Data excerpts
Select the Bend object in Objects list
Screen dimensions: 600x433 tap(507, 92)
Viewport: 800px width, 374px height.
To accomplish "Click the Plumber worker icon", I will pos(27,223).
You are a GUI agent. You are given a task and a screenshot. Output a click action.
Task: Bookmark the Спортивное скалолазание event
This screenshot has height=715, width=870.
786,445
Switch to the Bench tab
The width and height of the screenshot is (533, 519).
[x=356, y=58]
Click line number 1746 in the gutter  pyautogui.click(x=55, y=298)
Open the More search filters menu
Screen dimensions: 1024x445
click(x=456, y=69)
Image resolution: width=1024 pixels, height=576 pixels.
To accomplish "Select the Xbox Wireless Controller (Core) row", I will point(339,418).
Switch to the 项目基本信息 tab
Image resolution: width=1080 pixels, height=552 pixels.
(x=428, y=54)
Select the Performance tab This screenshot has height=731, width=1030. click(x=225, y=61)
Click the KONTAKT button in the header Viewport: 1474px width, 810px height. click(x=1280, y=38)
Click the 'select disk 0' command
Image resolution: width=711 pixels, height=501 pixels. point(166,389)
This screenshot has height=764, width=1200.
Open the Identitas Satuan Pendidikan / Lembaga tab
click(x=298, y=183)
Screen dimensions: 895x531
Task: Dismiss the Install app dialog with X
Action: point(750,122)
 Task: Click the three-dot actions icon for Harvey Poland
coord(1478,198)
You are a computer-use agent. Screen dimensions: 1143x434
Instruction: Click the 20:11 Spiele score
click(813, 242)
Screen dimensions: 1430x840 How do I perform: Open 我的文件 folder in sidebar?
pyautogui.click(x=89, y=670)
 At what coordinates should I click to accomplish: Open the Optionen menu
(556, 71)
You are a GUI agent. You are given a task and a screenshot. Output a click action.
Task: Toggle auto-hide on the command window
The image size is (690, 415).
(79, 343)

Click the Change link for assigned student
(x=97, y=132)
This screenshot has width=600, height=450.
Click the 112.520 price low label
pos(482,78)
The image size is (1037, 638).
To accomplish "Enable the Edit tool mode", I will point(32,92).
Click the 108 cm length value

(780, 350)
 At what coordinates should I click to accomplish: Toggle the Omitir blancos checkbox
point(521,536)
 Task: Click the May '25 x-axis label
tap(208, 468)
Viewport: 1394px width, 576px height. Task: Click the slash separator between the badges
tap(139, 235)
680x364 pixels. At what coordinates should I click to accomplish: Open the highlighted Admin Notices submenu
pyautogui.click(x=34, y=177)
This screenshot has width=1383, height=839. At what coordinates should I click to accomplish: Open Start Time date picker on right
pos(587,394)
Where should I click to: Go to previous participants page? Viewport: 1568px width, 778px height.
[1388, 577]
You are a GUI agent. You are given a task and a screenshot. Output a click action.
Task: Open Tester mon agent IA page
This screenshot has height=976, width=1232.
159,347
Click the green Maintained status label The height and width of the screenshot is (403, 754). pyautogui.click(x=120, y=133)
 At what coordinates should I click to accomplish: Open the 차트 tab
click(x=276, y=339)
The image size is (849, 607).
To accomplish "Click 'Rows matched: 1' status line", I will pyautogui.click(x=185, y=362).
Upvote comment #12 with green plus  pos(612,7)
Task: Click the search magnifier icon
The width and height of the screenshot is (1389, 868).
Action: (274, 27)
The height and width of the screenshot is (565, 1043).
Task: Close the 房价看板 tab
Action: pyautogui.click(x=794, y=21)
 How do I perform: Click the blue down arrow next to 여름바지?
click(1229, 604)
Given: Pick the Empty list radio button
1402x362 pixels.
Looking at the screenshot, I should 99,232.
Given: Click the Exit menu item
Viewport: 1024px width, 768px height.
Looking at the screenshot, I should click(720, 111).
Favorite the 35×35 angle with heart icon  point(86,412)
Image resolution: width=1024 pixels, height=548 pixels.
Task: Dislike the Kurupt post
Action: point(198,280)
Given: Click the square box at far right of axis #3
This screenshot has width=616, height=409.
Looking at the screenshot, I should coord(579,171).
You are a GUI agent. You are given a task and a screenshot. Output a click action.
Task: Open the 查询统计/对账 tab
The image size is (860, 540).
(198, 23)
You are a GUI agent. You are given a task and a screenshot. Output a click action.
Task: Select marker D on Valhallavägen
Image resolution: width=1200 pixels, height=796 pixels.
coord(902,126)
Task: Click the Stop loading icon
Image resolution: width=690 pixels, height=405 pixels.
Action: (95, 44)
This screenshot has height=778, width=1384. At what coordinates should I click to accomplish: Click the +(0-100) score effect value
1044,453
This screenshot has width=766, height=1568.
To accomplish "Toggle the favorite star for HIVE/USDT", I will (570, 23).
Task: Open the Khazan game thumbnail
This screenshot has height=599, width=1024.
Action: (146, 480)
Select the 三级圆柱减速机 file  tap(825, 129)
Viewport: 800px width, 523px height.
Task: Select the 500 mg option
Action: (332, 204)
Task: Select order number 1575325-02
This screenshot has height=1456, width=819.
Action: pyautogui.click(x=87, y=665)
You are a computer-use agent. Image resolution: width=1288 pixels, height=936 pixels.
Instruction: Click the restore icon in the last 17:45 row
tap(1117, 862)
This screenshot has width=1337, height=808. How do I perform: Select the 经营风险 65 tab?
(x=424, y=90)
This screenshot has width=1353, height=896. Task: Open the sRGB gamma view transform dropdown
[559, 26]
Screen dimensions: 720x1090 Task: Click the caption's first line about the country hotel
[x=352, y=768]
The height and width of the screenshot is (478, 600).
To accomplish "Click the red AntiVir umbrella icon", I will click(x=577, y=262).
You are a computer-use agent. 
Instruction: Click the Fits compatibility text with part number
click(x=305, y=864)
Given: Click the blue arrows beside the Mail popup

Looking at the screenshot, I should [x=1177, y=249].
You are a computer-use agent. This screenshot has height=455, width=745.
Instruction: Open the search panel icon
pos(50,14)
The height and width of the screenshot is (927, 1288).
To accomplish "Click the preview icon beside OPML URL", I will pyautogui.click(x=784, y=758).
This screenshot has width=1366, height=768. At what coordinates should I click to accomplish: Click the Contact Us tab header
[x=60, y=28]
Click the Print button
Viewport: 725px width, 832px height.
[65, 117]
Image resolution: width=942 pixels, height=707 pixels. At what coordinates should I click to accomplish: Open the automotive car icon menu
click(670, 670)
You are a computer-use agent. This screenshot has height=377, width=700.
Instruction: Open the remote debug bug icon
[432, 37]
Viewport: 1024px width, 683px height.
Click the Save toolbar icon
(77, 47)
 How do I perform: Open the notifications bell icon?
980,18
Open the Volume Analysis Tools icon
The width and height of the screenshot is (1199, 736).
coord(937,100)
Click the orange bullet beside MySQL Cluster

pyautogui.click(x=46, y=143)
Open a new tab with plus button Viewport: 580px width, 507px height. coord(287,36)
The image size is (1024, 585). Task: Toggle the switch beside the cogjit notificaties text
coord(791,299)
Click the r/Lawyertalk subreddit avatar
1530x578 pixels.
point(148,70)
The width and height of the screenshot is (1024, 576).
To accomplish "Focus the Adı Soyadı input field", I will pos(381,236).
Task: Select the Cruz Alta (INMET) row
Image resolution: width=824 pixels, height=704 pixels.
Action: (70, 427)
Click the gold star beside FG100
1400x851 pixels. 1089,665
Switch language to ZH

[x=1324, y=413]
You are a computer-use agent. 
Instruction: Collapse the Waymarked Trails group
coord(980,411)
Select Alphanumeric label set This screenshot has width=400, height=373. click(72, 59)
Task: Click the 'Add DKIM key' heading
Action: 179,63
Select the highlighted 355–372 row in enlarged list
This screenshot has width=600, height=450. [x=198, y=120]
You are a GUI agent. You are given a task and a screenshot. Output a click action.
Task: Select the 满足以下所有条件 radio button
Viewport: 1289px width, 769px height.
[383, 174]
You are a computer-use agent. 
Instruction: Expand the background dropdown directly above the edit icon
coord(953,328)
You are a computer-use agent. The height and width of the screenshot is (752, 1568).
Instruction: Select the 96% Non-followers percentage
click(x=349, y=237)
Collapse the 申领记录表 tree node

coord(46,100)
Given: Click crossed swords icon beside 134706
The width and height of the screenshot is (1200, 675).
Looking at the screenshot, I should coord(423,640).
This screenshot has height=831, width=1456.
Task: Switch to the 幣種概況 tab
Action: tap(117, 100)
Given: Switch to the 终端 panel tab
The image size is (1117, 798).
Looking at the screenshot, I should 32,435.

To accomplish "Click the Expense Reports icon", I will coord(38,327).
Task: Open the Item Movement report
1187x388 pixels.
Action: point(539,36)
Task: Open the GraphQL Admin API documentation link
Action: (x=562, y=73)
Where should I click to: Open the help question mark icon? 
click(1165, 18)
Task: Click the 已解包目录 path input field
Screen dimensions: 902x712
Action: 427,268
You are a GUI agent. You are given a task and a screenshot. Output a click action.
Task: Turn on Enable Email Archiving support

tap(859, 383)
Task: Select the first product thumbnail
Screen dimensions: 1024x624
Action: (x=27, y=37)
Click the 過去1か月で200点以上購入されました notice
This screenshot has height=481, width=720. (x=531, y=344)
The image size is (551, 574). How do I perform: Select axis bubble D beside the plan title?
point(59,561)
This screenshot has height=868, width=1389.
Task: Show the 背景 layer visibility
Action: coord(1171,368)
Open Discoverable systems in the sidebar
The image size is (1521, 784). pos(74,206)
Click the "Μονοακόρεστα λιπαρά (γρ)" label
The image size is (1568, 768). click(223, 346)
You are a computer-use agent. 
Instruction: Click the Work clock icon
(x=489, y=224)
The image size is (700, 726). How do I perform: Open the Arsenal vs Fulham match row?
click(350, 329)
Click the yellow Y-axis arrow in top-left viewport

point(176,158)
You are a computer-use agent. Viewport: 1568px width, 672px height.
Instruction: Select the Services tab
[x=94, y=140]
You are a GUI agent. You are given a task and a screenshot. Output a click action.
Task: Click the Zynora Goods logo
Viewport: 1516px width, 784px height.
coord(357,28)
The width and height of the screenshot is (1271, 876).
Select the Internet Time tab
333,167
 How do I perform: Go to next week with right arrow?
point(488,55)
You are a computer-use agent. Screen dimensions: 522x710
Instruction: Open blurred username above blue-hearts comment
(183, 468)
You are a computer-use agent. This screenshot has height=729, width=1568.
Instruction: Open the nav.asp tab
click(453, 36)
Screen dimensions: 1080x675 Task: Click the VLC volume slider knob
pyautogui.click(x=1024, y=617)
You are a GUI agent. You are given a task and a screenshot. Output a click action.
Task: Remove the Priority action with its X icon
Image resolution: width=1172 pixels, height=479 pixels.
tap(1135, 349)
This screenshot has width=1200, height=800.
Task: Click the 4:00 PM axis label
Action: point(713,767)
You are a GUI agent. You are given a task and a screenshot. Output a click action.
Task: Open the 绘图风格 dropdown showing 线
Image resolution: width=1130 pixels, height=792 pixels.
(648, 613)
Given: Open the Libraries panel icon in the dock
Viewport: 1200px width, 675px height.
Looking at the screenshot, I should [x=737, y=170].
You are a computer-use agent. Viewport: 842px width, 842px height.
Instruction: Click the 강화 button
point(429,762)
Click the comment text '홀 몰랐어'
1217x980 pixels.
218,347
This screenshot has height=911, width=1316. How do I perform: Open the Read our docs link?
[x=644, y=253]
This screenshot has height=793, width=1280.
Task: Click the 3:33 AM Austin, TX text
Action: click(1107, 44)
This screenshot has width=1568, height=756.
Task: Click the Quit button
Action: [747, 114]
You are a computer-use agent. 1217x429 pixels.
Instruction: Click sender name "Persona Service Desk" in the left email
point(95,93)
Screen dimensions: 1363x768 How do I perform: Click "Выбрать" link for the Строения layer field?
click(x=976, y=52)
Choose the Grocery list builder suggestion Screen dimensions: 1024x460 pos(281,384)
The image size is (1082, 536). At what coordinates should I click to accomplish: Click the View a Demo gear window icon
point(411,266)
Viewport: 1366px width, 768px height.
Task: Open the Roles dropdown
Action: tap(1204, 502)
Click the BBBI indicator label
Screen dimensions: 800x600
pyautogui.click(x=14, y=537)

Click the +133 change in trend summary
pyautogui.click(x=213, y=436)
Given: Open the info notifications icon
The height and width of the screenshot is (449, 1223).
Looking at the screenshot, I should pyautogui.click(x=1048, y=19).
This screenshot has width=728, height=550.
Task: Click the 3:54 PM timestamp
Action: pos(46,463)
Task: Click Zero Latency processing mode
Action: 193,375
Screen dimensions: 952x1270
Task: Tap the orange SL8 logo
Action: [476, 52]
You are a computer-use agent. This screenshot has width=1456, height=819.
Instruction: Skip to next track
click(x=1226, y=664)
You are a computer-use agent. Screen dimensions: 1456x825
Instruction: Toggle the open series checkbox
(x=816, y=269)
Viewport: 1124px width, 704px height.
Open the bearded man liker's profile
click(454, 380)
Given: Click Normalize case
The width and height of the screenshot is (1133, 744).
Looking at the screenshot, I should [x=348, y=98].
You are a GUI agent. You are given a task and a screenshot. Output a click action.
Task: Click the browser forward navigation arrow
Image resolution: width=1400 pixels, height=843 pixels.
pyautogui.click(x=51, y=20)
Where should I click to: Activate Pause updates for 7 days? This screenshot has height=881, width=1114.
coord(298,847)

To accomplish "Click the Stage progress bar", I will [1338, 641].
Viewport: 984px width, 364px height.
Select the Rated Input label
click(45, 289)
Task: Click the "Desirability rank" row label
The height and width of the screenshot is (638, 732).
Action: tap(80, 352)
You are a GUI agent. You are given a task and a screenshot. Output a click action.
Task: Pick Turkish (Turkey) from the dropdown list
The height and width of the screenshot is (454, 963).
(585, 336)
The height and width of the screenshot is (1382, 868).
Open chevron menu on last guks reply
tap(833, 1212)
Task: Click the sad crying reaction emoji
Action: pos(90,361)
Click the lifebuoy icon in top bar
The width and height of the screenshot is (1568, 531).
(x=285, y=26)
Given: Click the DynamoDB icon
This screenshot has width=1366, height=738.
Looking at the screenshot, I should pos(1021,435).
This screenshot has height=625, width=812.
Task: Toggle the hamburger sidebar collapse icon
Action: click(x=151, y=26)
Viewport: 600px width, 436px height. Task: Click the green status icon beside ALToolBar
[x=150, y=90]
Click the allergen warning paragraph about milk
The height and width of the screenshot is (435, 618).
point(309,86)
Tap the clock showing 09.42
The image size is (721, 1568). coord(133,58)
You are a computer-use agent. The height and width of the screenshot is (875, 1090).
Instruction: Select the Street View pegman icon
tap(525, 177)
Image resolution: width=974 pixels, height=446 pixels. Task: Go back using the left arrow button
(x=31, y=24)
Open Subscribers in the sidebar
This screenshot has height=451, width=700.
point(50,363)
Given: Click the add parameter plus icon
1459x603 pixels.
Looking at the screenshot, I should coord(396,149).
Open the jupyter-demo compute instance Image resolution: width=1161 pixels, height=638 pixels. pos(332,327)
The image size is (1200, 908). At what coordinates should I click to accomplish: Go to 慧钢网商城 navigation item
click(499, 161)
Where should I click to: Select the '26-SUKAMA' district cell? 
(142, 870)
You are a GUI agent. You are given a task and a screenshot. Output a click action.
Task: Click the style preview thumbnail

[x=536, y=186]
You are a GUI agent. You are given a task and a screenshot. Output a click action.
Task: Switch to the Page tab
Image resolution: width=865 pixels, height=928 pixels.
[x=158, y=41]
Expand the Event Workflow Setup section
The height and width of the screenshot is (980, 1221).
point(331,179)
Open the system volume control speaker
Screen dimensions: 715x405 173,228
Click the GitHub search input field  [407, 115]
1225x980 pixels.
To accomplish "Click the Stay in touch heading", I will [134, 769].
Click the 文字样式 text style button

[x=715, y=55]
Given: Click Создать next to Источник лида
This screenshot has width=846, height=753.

# Task directions
Please report every line of the records above that contains the word "radio".

# Your solution
Given: Pick the Empty list radio button
Task: Select the 满足以下所有条件 radio button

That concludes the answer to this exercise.